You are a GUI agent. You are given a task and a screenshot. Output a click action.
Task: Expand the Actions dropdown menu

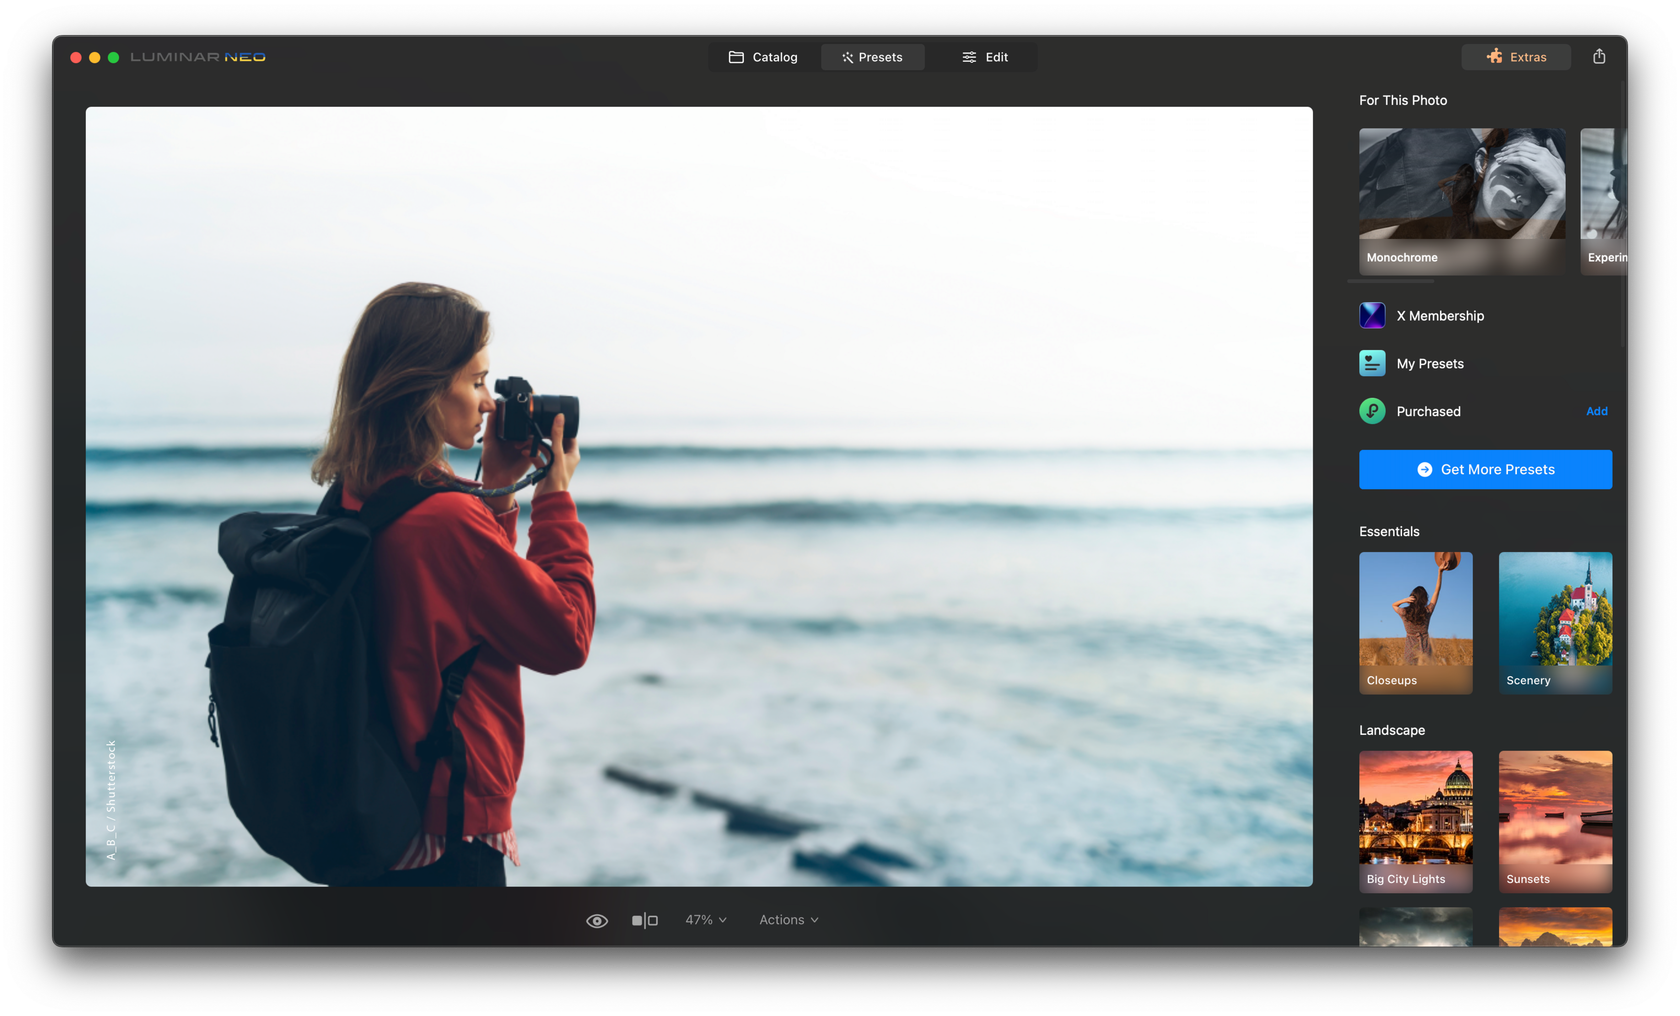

------------------------------------------------

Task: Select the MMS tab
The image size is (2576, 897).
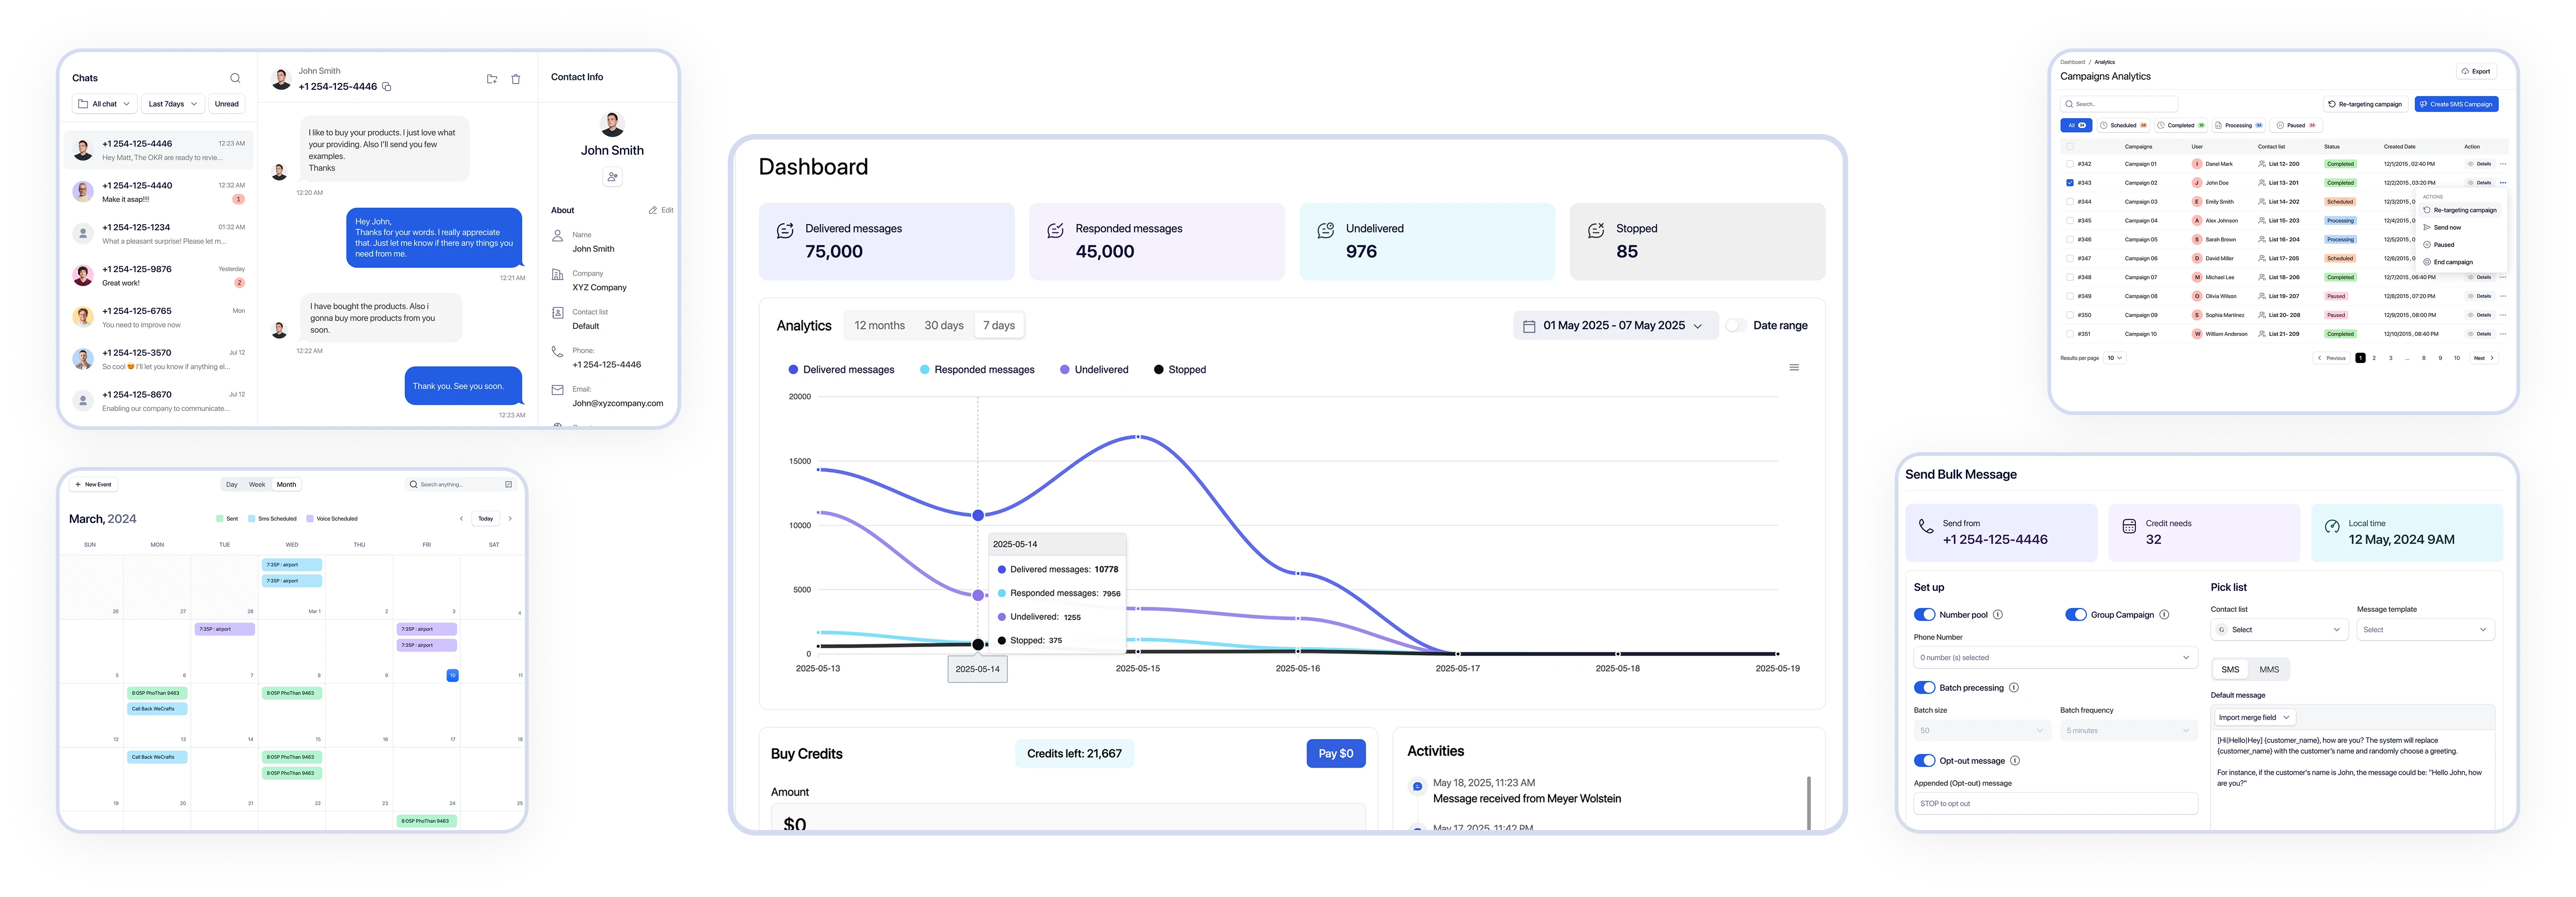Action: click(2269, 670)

------------------------------------------------

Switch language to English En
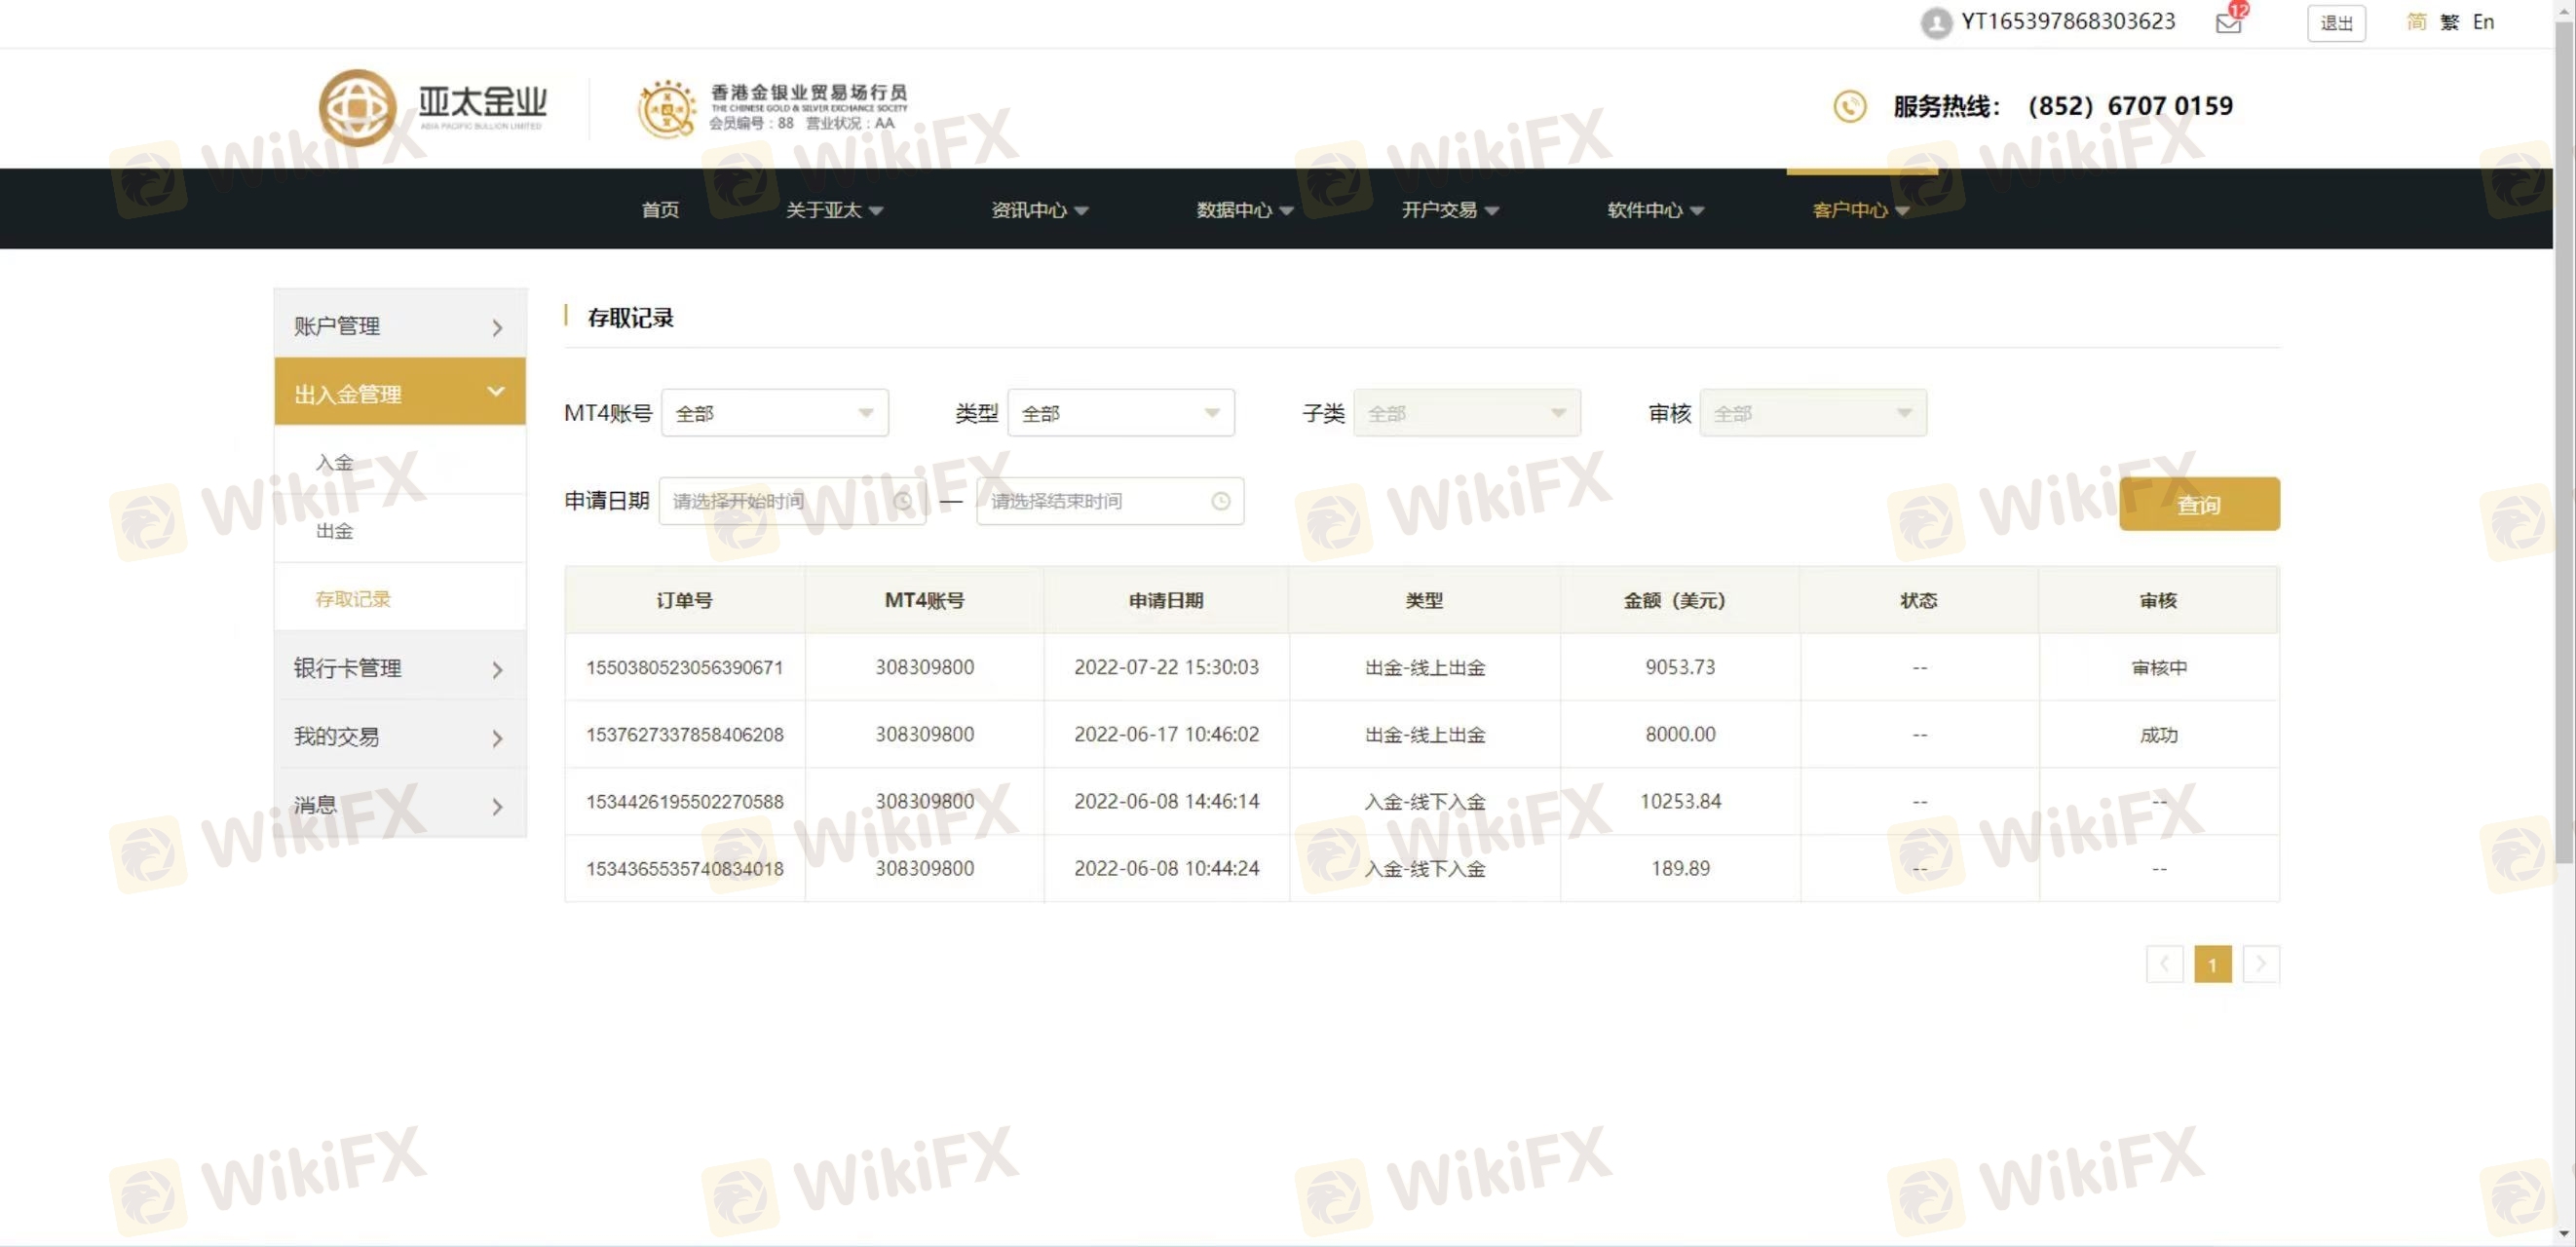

------------------------------------------------

**Your assignment**
Retype exactly the lines above, from the one with "You are a GUI" through the one with "Task: Expand the Actions dropdown menu", inclusive.

**Response area**
You are a GUI agent. You are given a task and a screenshot. Output a click action.
Task: Expand the Actions dropdown menu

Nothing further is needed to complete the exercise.